=== WHAT IS ASKED ===
Put the lines from the one containing "1568x724 pixels. How" through the one containing "click(x=575, y=39)" into a JSON list of strings, one string per line, skipping any blank lines. Only those lines from the items below belong in the list.

=== DATA SUPPLIED ===
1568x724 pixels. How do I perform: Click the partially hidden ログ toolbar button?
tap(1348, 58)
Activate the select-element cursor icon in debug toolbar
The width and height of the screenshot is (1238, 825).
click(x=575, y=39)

--

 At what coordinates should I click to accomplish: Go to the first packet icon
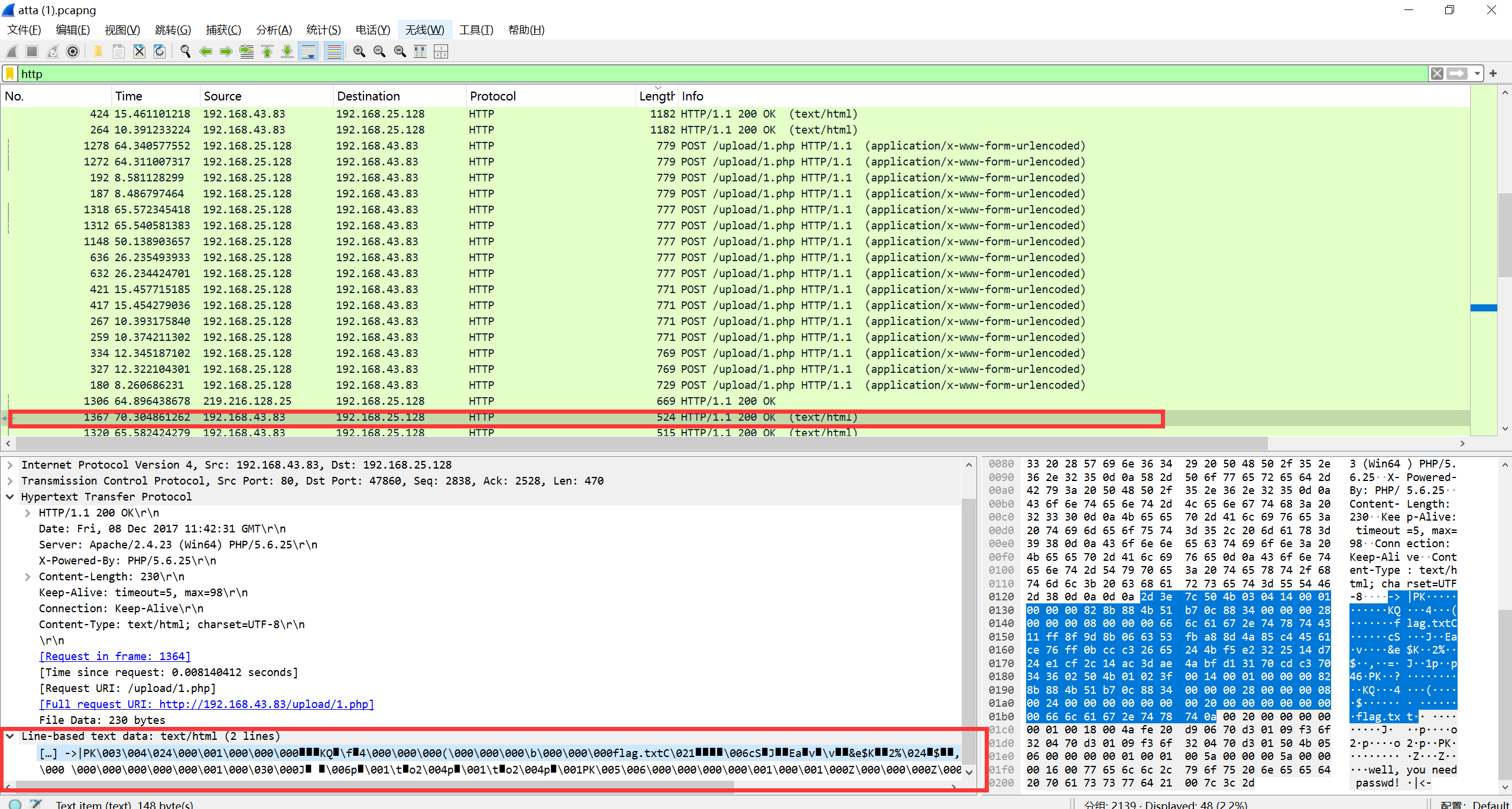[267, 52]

* * *

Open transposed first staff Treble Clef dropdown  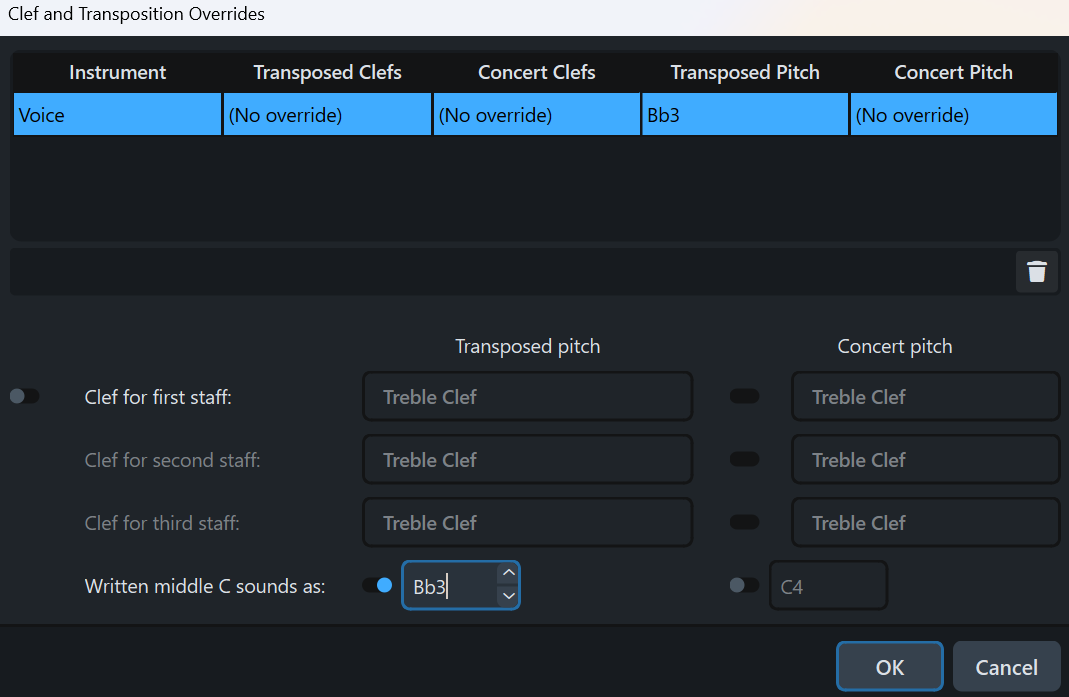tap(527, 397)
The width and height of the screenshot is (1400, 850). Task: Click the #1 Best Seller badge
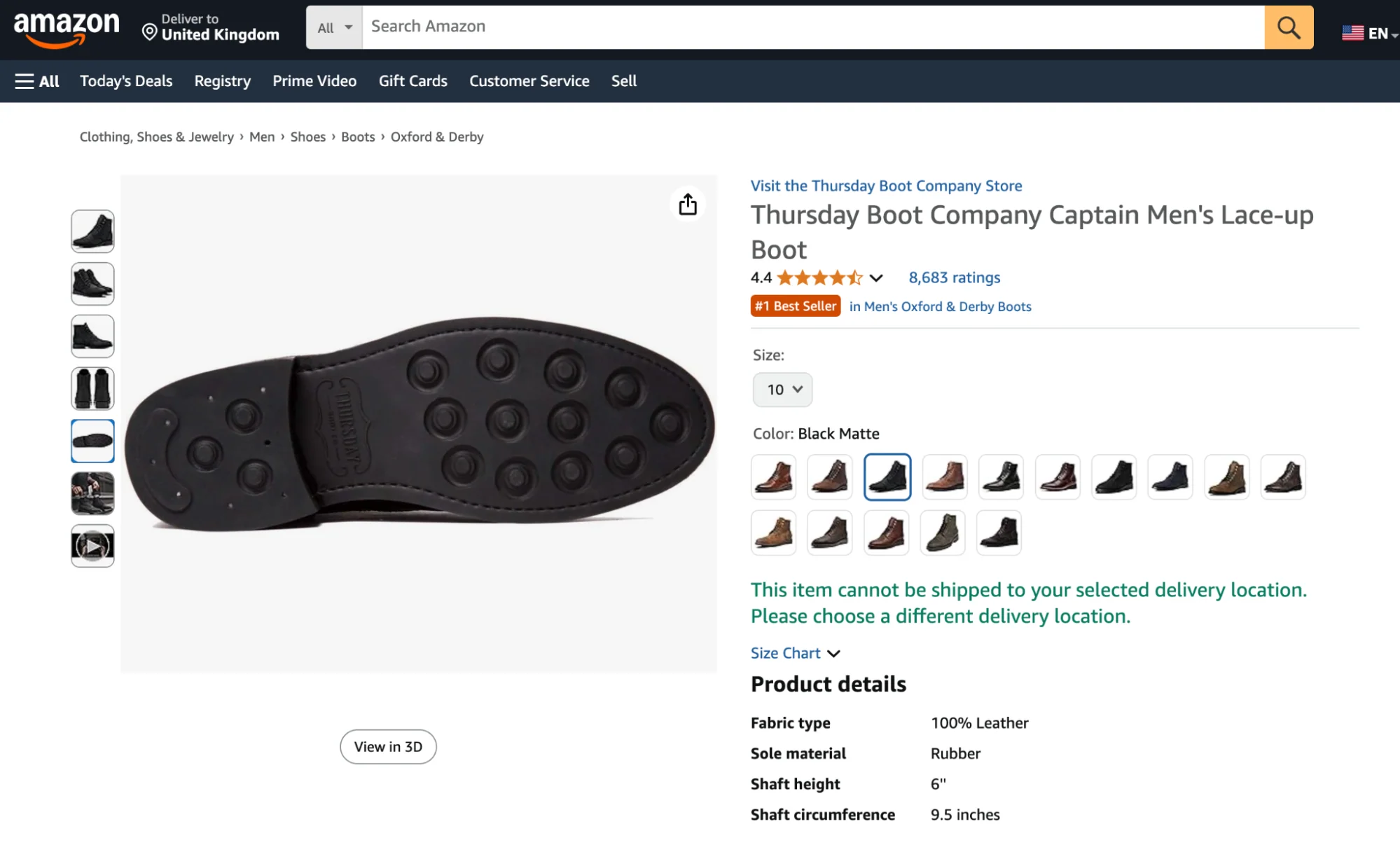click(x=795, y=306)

=== TASK RESPONSE ===
[
  "1568x724 pixels. How do I perform: Click the partially hidden ログ toolbar button?",
  "tap(1348, 58)",
  "Activate the select-element cursor icon in debug toolbar",
  "The width and height of the screenshot is (1238, 825).",
  "click(x=575, y=39)"
]